(Collected data entries)
..............................
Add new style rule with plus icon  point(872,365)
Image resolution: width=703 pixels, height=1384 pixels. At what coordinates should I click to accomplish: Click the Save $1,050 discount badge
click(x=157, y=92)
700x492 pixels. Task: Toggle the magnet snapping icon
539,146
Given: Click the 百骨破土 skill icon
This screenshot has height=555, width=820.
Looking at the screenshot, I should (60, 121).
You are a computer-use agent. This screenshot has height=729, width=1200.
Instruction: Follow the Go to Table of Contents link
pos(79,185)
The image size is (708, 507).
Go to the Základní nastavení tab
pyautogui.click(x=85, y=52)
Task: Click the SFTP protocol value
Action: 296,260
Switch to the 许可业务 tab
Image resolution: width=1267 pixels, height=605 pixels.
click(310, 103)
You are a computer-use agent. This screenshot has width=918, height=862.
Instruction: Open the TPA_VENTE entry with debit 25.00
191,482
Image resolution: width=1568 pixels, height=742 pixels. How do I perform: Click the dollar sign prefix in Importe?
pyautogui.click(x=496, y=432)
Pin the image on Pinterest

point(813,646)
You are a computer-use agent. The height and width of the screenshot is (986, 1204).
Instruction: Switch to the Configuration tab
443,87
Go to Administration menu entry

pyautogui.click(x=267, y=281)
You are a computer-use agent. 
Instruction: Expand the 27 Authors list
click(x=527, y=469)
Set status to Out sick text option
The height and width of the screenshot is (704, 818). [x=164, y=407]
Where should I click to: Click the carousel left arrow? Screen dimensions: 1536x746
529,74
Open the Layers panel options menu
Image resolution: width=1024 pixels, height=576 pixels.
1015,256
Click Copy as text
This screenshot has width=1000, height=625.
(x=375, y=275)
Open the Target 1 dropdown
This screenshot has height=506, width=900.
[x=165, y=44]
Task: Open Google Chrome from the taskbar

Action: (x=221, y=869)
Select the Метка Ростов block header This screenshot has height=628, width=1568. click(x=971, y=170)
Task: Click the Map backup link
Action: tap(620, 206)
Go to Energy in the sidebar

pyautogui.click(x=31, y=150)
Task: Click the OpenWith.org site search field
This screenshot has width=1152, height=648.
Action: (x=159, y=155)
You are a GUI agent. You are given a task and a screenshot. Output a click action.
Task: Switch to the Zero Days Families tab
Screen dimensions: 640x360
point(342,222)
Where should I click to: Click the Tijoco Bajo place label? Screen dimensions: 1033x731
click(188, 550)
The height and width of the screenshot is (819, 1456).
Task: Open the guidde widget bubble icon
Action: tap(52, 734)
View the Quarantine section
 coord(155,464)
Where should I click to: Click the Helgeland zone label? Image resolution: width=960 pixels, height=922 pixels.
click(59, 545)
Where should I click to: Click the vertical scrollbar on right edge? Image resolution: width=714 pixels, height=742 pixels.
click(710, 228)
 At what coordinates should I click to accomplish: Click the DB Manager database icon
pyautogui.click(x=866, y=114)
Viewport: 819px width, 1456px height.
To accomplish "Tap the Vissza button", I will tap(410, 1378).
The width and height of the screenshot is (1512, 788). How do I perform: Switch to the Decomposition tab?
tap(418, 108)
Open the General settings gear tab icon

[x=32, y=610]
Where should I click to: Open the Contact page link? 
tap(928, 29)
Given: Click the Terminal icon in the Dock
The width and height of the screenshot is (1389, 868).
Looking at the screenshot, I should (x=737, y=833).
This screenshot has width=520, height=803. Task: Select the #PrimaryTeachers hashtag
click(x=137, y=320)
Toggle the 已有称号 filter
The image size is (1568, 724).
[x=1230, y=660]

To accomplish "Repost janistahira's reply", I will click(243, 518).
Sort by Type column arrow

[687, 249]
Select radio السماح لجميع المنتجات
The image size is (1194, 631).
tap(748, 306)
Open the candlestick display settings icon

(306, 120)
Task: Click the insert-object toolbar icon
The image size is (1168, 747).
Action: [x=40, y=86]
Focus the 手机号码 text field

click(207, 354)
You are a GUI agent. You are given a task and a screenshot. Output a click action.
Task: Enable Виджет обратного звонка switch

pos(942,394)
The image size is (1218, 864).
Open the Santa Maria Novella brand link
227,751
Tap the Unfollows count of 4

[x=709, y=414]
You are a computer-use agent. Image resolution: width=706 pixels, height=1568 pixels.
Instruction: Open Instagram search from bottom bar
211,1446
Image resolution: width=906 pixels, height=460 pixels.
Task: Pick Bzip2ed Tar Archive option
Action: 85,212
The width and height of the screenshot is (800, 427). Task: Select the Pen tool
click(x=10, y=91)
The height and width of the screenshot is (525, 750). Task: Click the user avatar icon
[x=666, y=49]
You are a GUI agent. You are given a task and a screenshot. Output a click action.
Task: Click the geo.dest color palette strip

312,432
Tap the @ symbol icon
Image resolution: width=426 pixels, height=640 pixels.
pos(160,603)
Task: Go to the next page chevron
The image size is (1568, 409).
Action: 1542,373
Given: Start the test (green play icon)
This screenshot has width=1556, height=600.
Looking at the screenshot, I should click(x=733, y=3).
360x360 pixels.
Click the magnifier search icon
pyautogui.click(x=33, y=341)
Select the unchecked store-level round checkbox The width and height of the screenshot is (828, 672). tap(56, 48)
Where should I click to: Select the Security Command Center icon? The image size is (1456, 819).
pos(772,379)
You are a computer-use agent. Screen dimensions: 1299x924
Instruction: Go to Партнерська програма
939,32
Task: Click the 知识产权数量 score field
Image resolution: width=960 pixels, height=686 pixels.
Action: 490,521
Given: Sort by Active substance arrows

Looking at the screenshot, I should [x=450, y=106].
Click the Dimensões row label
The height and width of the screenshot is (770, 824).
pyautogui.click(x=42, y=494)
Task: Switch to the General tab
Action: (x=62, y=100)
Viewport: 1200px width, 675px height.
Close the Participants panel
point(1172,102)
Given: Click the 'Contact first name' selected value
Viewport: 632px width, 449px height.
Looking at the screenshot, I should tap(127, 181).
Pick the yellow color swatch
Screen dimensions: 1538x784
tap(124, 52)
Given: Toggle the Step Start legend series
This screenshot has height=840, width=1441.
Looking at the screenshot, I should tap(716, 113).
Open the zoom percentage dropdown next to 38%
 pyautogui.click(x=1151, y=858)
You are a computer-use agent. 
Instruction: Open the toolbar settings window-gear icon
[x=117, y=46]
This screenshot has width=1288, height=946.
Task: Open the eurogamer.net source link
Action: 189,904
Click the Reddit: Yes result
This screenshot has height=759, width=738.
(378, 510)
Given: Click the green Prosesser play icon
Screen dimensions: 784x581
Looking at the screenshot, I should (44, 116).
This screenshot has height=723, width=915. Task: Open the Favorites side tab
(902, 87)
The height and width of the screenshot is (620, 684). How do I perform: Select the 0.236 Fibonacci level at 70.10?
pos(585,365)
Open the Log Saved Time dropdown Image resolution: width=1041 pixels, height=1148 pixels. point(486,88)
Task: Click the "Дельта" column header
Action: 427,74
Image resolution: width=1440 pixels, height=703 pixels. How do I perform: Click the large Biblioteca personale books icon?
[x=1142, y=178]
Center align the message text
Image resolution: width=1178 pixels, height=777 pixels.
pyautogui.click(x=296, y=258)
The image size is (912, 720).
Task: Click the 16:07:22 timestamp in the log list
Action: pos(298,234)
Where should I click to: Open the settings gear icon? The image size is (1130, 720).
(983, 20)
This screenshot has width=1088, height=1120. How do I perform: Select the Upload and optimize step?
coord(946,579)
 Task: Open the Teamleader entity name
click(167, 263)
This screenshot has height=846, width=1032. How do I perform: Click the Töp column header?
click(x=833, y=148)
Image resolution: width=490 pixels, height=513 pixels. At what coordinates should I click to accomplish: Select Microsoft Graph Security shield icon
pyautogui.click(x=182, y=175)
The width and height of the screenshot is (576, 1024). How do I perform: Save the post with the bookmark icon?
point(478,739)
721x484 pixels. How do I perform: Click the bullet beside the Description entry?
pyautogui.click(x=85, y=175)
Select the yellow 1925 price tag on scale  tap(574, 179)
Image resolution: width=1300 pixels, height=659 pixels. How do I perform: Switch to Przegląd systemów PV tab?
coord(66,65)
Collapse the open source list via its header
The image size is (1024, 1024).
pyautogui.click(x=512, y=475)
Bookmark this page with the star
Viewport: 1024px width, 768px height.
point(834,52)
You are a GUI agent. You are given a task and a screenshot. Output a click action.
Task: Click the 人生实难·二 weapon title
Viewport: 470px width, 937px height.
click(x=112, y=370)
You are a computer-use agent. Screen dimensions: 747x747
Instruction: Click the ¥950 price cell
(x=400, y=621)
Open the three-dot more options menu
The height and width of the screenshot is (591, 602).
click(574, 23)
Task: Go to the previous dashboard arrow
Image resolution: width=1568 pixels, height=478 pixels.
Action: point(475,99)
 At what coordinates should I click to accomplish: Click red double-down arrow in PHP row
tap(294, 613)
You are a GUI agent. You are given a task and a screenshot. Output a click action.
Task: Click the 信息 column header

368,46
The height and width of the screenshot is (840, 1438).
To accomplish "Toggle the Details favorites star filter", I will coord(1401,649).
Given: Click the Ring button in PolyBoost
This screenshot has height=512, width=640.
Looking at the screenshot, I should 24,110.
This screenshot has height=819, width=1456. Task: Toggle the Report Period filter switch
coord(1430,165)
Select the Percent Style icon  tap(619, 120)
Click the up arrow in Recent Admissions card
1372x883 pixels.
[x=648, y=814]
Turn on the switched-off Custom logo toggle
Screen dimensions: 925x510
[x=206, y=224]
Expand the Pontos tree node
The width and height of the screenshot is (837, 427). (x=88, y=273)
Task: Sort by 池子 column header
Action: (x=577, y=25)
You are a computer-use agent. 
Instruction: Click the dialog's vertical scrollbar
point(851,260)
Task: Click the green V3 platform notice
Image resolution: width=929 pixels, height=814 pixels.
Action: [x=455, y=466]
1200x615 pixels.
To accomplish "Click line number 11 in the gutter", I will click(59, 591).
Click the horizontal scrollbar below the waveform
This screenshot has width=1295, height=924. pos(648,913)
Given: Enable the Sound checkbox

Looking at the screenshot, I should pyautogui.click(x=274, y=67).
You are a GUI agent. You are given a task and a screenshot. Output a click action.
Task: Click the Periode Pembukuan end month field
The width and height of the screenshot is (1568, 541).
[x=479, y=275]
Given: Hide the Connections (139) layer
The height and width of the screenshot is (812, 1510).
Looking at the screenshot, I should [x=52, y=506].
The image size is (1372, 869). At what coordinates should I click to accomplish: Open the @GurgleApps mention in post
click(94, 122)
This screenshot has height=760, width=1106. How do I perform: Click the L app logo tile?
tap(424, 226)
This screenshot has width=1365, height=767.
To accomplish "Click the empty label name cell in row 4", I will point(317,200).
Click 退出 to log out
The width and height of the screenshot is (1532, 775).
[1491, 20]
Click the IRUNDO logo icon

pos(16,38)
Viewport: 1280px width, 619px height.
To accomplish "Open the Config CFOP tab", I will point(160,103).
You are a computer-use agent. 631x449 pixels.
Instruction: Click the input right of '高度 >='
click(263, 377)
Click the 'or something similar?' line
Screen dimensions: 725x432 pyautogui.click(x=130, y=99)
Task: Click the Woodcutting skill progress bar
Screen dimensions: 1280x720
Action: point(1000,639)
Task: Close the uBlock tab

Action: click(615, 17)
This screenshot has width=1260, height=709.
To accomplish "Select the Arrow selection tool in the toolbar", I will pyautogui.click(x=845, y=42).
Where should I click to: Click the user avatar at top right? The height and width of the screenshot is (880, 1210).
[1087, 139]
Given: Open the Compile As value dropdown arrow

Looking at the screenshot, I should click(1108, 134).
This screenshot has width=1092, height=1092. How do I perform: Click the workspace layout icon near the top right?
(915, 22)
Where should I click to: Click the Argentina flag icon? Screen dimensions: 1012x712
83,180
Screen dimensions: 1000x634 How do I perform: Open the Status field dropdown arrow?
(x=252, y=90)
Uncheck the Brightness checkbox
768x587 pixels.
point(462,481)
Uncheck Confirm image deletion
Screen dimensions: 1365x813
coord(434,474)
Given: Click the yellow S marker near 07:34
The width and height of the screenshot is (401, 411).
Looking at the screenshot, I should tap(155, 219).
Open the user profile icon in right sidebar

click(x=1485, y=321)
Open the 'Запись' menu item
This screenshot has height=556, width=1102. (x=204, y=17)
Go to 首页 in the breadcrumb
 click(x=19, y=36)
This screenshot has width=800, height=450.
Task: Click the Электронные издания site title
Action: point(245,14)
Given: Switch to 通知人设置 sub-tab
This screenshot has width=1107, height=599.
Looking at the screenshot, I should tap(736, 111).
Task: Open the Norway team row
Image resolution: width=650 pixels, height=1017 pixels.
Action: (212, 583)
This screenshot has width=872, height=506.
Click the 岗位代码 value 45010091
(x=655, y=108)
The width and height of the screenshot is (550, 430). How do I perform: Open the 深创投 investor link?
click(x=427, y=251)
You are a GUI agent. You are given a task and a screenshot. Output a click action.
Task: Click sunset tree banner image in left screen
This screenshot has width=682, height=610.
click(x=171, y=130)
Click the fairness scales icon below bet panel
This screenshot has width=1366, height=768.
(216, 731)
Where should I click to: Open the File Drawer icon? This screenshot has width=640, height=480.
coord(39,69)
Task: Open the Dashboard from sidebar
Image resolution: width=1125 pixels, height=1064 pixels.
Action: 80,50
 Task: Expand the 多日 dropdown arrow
..............................
Work instructions — Nothing but lines that contain "button" should appear in the answer. Copy each from the records.

Output —
To accomplish "Tap the Vissza button", I will tap(410, 1378).
Given: Click the Ring button in PolyBoost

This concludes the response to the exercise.